Research Article

Robust Microarray Meta-Analysis Identifies Differentially Expressed Genes for Clinical Prediction

Figure 2

Procedure for comparing the predictive performance of six microarray meta-analysis-based FS methods. (a) Features are selected from microarray datasets using the rank average meta-analysis method (pink box), several other meta-analysis methods (orange boxes: mDEDS, rank products, Choi, and Wang), and a naive method (blue box) that aggregates samples into a larger dataset. Rank average meta-analysis chooses a single feature selection (FS) method from among several basic FS methods (SAM, fold change, rank sum, -test, mRMRD, and mRMRQ) for each individual dataset that optimizes prediction performance (via cross-validation) over the top 20 features.
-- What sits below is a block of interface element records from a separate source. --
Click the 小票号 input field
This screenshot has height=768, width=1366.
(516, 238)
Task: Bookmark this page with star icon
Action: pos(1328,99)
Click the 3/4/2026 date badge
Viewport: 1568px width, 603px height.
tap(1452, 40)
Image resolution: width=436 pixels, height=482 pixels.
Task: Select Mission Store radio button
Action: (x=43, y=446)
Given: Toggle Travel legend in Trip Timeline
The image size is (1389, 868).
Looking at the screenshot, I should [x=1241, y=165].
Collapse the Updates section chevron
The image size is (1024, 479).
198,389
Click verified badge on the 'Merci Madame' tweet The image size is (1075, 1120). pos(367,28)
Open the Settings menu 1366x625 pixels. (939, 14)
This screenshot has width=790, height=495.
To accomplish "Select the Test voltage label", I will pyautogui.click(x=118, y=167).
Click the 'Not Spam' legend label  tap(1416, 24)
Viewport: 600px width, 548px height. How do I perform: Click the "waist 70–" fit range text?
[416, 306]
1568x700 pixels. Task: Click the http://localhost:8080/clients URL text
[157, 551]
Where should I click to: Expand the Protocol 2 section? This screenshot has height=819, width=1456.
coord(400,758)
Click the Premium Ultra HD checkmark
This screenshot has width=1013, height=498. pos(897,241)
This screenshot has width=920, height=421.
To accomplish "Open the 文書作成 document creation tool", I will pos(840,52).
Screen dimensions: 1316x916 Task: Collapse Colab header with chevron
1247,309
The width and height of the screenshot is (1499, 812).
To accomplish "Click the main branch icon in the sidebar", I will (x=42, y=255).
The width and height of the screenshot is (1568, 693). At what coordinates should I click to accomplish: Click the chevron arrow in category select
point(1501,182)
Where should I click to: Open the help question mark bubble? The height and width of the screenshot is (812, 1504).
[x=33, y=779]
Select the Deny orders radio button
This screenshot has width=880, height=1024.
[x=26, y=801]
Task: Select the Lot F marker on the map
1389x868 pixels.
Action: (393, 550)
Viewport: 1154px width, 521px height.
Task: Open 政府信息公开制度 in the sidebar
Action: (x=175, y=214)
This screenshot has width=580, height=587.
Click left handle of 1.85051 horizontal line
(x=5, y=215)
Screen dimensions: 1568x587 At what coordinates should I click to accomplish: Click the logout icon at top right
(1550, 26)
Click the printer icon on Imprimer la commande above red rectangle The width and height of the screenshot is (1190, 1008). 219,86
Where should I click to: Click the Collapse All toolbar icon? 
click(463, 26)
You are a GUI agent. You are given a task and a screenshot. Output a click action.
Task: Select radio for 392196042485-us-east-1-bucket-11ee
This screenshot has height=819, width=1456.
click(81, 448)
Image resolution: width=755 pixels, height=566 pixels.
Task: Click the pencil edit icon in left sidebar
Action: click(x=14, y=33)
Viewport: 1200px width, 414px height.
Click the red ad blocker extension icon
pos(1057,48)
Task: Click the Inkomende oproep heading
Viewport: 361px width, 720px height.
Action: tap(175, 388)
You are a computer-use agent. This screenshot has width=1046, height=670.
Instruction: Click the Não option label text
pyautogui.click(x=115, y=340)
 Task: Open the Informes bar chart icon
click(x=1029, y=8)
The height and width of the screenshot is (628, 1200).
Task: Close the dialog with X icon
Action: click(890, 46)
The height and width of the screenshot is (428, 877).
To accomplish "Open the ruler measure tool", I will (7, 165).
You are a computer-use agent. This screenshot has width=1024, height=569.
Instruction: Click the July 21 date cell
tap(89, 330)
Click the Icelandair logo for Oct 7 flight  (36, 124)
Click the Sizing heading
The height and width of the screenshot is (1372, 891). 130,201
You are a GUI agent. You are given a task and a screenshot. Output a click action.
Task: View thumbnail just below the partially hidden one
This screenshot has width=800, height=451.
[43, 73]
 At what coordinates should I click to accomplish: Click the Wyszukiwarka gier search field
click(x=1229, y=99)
A simple weighted average of gene ranks from all individual datasets produces the final set of rank average meta-analysis features. The rank products, Choi, and Wang methods use one basic FS method to select features from multiple datasets while the mDEDS method uses all six basic FS methods. (b) Features are selected from two or more datasets from each group to build a classifier (pink boxes), which is trained with samples from only one dataset (yellow boxes). The performance of the classifier is assessed using independent datasets (datasets not used for training or feature selection, green boxes). The predictive performance of a microarray meta-analysis-based FS method is an average over all permutations of training and validation datasets (blue boxes). In the example, datasets 1–4 consist of one-channel Affymetrix arrays while dataset 5 (in the case of heterogeneous data) consists of two-channel arrays.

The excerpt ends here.